┌─ Texto proporcionado

Cita en Bogotá sirve a Rey Rosa para rebatir la negación del genocidio guatemalteco en la casa de Borges: la biblioteca. Cinco columnas señala los terribles matices de la palabra Kaibil, las técnicas de deshumanización y embrutecimiento para infundir terror (torturas, decapitaciones). Visita a la jueza Barrios es el retrato escrito con ternura seca de Iris Yassmín Barrios conocedora en tribunales de los llamados de Alto Riesgo
de casos cruciales de la historia reciente de Guatemala: asesinatos,
chantajes, extorsiones de investigadores, científicos y activistas de
derechos humanos.
La violencia que generamos parte de la conocida tipología de la violencia por parte del filósofo esloveno Slavoj Žižek, violencia que, entre nosotros, también diseccionó perfectamente el desaparecido Vázquez Montalbán:
la subjetiva –ejercida directamente por agentes individuales o
colectivos; la objetiva –racismo, machismo, exclusión; la violencia
simbólica o sistémica: necesaria para perpetuar ciertos modos de vida
–la de los zares, la de las oligarquías latinoamericanas.
La tesoro de la Sierra es la
crónica en autobús del tour de los horrores que significa para el medio
ambiente y la salud, y por tanto para la supervivencia de los campesinos
centroamericanos, la explotación a cielo abierto de minas de oro. La
cuestiones son retóricas: ¿cómo puede la avaricia de una empresa privada
y la ingenuidad de unos pocos poner en riesgo la vida de generaciones
enteras? ¿qué nueva forma de violencia supone el desprestigio de las
víctimas, su ninguneo, las injurias vertidas desde los medios de
comunicación a quienes buscan esclarecer qué sucedió y llamarlo por su
nombre? La respuesta regresa en La caja de los truenos y en el último de los Apéndices, el que sigue a la oscura “Entrevista en Ronda”.
En La cola del dragón,
Rey Rosa ha dado, por necesidad, testimonio de la violencia
(gubernamental, militar, pero también social), de la demencia
(gubernamental, militar, pero también social). Ha tomado una lámpara y
ha entrado en la cueva donde la barbarie del matarife convive con la
indiferencia de los embrutecidos tal como en nuestra latitud hicieron
con negra amargura Amery o Kertész. La
cueva del dragón es la nuestra. La luz es fría, helada, como en el
título de Bernhard. Nace del estupor que produce la impunidad, de la
sensación de que todo puede seguir como si nada, que uno puede seguir
viviendo, viajando o pescando, como en la imagen del famoso relato de Raymond Carver, con el lago lleno de cadáveres. Sí, el libro tiene sus personajes: en Encantador de serpientes, el doctor David C. Burden una suerte de Mengele selvático salido de Conrad; en el contexto de represiones indígenas de El santo ángel la campesina Petrona Corado pero el protagonista es siempre un estupor: el estupor frente a la insensibilidad.

└─
┌─ Datos extraídos

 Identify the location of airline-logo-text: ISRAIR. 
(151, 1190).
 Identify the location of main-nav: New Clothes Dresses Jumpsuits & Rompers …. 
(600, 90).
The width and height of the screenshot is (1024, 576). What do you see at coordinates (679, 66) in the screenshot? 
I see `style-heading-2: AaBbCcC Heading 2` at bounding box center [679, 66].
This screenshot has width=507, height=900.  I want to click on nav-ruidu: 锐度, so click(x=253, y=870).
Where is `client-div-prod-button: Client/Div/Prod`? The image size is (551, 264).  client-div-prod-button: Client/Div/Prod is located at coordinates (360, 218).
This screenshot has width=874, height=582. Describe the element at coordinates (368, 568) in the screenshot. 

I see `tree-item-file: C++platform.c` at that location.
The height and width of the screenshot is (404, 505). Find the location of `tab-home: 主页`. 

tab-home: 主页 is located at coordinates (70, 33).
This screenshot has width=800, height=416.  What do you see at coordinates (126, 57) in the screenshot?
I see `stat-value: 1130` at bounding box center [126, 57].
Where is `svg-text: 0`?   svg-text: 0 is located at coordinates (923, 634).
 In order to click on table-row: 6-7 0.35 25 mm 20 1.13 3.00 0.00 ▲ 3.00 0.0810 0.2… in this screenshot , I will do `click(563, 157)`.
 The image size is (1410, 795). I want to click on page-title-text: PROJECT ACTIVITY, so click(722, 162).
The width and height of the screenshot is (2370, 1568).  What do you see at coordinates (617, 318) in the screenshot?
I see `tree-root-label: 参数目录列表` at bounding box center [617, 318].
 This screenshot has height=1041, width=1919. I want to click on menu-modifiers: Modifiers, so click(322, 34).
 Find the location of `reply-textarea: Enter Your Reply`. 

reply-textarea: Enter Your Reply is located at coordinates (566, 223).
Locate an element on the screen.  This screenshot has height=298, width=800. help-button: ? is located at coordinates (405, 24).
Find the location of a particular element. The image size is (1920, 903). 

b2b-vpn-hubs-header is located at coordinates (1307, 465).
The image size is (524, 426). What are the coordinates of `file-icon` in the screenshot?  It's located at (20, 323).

└─

_Trabajo requerido_
1. ¿Qué tipos de violencia distingue la tipología que cita el texto sobre La cola del dragón? Enuméralos todos.
2. Di si cada afirmación concuerda con el texto sobre La cola del dragón y cita las palabras exactas que lo deciden.
(a) Iris Yassmín Barrios conoce en tribunales los casos llamados de Alto Riesgo.
(b) La tipología de la violencia que se cita es de Vázquez Montalbán.
(c) El doctor David C. Burden aparece en El santo ángel.
3. Resume en tres oraciones el texto sobre La cola del dragón.

_Respuestas_
1.
- La subjetiva
- La objetiva
- La simbólica o sistémica

2.
(a) Sí: "conocedora en tribunales de los llamados de Alto Riesgo".
(b) No: "la conocida tipología de la violencia por parte del filósofo esloveno Slavoj Žižek".
(c) No: "en Encantador de serpientes, el doctor David C. Burden".

3. El texto repasa varias piezas de La cola del dragón, de Rey Rosa, que abordan la negación del genocidio guatemalteco, la palabra Kaibil, la jueza Iris Yassmín Barrios, la violencia según la tipología de Žižek y la explotación a cielo abierto de minas de oro. En el libro, Rey Rosa da testimonio de la violencia y de la demencia gubernamental, militar y también social. Aunque el libro tiene sus personajes, su protagonista es siempre el estupor frente a la insensibilidad, un estupor que nace de la impunidad.